* [How to complete this task]
Transcribe the records that follow, preserving every word.
** Material for the task follows **
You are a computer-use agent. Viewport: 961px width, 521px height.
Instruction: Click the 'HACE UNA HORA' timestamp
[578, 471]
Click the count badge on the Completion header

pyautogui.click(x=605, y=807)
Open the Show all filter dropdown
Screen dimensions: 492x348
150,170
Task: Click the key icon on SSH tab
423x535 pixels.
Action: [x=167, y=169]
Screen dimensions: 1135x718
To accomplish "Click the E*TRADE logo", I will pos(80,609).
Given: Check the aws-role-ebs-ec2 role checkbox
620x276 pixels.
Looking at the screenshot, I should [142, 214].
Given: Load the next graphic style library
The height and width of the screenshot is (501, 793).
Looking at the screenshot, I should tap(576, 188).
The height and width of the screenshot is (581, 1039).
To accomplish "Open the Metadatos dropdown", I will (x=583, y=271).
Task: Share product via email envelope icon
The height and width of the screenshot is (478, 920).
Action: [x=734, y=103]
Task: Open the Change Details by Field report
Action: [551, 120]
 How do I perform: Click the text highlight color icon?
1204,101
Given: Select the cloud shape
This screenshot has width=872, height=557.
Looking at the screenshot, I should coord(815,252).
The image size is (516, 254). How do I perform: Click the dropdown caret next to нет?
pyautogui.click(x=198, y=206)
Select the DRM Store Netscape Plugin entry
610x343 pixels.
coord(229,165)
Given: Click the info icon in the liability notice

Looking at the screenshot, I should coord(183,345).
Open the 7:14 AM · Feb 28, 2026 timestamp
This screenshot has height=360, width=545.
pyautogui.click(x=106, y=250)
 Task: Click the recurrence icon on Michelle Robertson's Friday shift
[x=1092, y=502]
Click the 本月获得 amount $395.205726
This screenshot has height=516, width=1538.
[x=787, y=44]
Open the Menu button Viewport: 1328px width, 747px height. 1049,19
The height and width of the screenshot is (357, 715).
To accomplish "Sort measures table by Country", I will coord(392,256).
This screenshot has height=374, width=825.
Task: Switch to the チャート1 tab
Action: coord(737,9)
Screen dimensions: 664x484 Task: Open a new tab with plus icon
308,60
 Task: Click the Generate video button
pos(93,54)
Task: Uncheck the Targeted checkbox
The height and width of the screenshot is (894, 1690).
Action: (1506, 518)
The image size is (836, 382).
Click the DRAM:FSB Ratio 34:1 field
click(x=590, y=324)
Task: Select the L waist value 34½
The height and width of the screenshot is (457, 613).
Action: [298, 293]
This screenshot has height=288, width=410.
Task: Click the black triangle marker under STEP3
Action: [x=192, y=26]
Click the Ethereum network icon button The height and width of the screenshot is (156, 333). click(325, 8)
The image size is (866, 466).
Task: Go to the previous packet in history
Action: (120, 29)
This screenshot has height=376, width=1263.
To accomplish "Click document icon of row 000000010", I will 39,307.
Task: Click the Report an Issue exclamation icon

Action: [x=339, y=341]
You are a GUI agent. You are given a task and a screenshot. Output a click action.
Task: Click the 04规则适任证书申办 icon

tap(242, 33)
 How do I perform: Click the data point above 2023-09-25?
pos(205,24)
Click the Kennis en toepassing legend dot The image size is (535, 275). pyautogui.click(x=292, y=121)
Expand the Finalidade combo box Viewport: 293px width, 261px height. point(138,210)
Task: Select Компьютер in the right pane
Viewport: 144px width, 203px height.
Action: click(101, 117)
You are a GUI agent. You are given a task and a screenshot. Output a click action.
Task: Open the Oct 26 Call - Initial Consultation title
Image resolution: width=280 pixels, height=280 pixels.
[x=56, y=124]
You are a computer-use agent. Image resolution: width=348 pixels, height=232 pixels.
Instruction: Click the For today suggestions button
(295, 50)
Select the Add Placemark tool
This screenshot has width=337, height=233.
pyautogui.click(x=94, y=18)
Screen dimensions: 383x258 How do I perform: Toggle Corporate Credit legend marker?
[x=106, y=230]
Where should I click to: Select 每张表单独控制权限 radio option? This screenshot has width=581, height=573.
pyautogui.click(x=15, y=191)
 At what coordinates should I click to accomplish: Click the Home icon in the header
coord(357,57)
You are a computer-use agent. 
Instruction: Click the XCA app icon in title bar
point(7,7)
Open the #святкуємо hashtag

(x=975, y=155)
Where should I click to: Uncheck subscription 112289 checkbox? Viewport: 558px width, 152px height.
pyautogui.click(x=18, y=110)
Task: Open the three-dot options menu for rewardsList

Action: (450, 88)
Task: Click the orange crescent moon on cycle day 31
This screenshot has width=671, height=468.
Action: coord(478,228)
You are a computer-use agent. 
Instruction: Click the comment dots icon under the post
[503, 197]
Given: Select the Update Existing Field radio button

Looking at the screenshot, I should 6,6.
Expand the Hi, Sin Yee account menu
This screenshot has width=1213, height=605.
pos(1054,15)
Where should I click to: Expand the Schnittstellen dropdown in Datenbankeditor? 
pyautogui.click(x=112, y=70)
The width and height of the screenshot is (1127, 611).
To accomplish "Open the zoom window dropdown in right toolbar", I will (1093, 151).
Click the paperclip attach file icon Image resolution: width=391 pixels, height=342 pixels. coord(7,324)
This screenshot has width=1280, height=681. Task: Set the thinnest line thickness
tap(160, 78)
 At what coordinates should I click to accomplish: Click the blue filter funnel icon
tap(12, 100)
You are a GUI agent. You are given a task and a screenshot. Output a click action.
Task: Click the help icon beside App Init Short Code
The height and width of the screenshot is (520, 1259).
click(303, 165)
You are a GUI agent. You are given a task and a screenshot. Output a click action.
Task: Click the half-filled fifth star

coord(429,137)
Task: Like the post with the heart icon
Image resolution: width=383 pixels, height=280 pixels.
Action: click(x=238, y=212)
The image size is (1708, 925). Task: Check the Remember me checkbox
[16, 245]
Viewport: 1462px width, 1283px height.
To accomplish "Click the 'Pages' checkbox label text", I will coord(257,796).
** End of Material for the task **
* [Answer to the problem]
You are a computer-use agent. Viewport: 961px width, 521px height.
Instruction: Click the 'HACE UNA HORA' timestamp
[578, 471]
Click the count badge on the Completion header

pyautogui.click(x=605, y=807)
Open the Show all filter dropdown
Screen dimensions: 492x348
150,170
Task: Click the key icon on SSH tab
423x535 pixels.
Action: [x=167, y=169]
Screen dimensions: 1135x718
To accomplish "Click the E*TRADE logo", I will pos(80,609).
Given: Check the aws-role-ebs-ec2 role checkbox
620x276 pixels.
Looking at the screenshot, I should [142, 214].
Given: Load the next graphic style library
The height and width of the screenshot is (501, 793).
Looking at the screenshot, I should tap(576, 188).
The height and width of the screenshot is (581, 1039).
To accomplish "Open the Metadatos dropdown", I will (x=583, y=271).
Task: Share product via email envelope icon
The height and width of the screenshot is (478, 920).
Action: [x=734, y=103]
Task: Open the Change Details by Field report
Action: [551, 120]
 How do I perform: Click the text highlight color icon?
1204,101
Given: Select the cloud shape
This screenshot has width=872, height=557.
Looking at the screenshot, I should coord(815,252).
The image size is (516, 254). How do I perform: Click the dropdown caret next to нет?
pyautogui.click(x=198, y=206)
Select the DRM Store Netscape Plugin entry
610x343 pixels.
coord(229,165)
Given: Click the info icon in the liability notice

Looking at the screenshot, I should coord(183,345).
Open the 7:14 AM · Feb 28, 2026 timestamp
This screenshot has height=360, width=545.
pyautogui.click(x=106, y=250)
 Task: Click the recurrence icon on Michelle Robertson's Friday shift
[x=1092, y=502]
Click the 本月获得 amount $395.205726
This screenshot has height=516, width=1538.
[x=787, y=44]
Open the Menu button Viewport: 1328px width, 747px height. 1049,19
The height and width of the screenshot is (357, 715).
To accomplish "Sort measures table by Country", I will coord(392,256).
This screenshot has height=374, width=825.
Task: Switch to the チャート1 tab
Action: coord(737,9)
Screen dimensions: 664x484 Task: Open a new tab with plus icon
308,60
 Task: Click the Generate video button
pos(93,54)
Task: Uncheck the Targeted checkbox
The height and width of the screenshot is (894, 1690).
Action: (1506, 518)
The image size is (836, 382).
Click the DRAM:FSB Ratio 34:1 field
click(x=590, y=324)
Task: Select the L waist value 34½
The height and width of the screenshot is (457, 613).
Action: [298, 293]
This screenshot has height=288, width=410.
Task: Click the black triangle marker under STEP3
Action: [x=192, y=26]
Click the Ethereum network icon button The height and width of the screenshot is (156, 333). click(325, 8)
The image size is (866, 466).
Task: Go to the previous packet in history
Action: (120, 29)
This screenshot has height=376, width=1263.
To accomplish "Click document icon of row 000000010", I will 39,307.
Task: Click the Report an Issue exclamation icon

Action: [x=339, y=341]
You are a GUI agent. You are given a task and a screenshot. Output a click action.
Task: Click the 04规则适任证书申办 icon

tap(242, 33)
 How do I perform: Click the data point above 2023-09-25?
pos(205,24)
Click the Kennis en toepassing legend dot The image size is (535, 275). pyautogui.click(x=292, y=121)
Expand the Finalidade combo box Viewport: 293px width, 261px height. point(138,210)
Task: Select Компьютер in the right pane
Viewport: 144px width, 203px height.
Action: click(101, 117)
You are a GUI agent. You are given a task and a screenshot. Output a click action.
Task: Open the Oct 26 Call - Initial Consultation title
Image resolution: width=280 pixels, height=280 pixels.
[x=56, y=124]
You are a computer-use agent. Image resolution: width=348 pixels, height=232 pixels.
Instruction: Click the For today suggestions button
(295, 50)
Select the Add Placemark tool
This screenshot has width=337, height=233.
pyautogui.click(x=94, y=18)
Screen dimensions: 383x258 How do I perform: Toggle Corporate Credit legend marker?
[x=106, y=230]
Where should I click to: Select 每张表单独控制权限 radio option? This screenshot has width=581, height=573.
pyautogui.click(x=15, y=191)
 At what coordinates should I click to accomplish: Click the Home icon in the header
coord(357,57)
You are a computer-use agent. 
Instruction: Click the XCA app icon in title bar
point(7,7)
Open the #святкуємо hashtag

(x=975, y=155)
Where should I click to: Uncheck subscription 112289 checkbox? Viewport: 558px width, 152px height.
pyautogui.click(x=18, y=110)
Task: Open the three-dot options menu for rewardsList

Action: (450, 88)
Task: Click the orange crescent moon on cycle day 31
This screenshot has width=671, height=468.
Action: coord(478,228)
You are a computer-use agent. 
Instruction: Click the comment dots icon under the post
[503, 197]
Given: Select the Update Existing Field radio button

Looking at the screenshot, I should 6,6.
Expand the Hi, Sin Yee account menu
This screenshot has width=1213, height=605.
pos(1054,15)
Where should I click to: Expand the Schnittstellen dropdown in Datenbankeditor? 
pyautogui.click(x=112, y=70)
The width and height of the screenshot is (1127, 611).
To accomplish "Open the zoom window dropdown in right toolbar", I will (1093, 151).
Click the paperclip attach file icon Image resolution: width=391 pixels, height=342 pixels. coord(7,324)
This screenshot has width=1280, height=681. Task: Set the thinnest line thickness
tap(160, 78)
 At what coordinates should I click to accomplish: Click the blue filter funnel icon
tap(12, 100)
You are a GUI agent. You are given a task and a screenshot. Output a click action.
Task: Click the help icon beside App Init Short Code
The height and width of the screenshot is (520, 1259).
click(303, 165)
You are a GUI agent. You are given a task and a screenshot. Output a click action.
Task: Click the half-filled fifth star

coord(429,137)
Task: Like the post with the heart icon
Image resolution: width=383 pixels, height=280 pixels.
Action: click(x=238, y=212)
The image size is (1708, 925). Task: Check the Remember me checkbox
[16, 245]
Viewport: 1462px width, 1283px height.
To accomplish "Click the 'Pages' checkbox label text", I will coord(257,796).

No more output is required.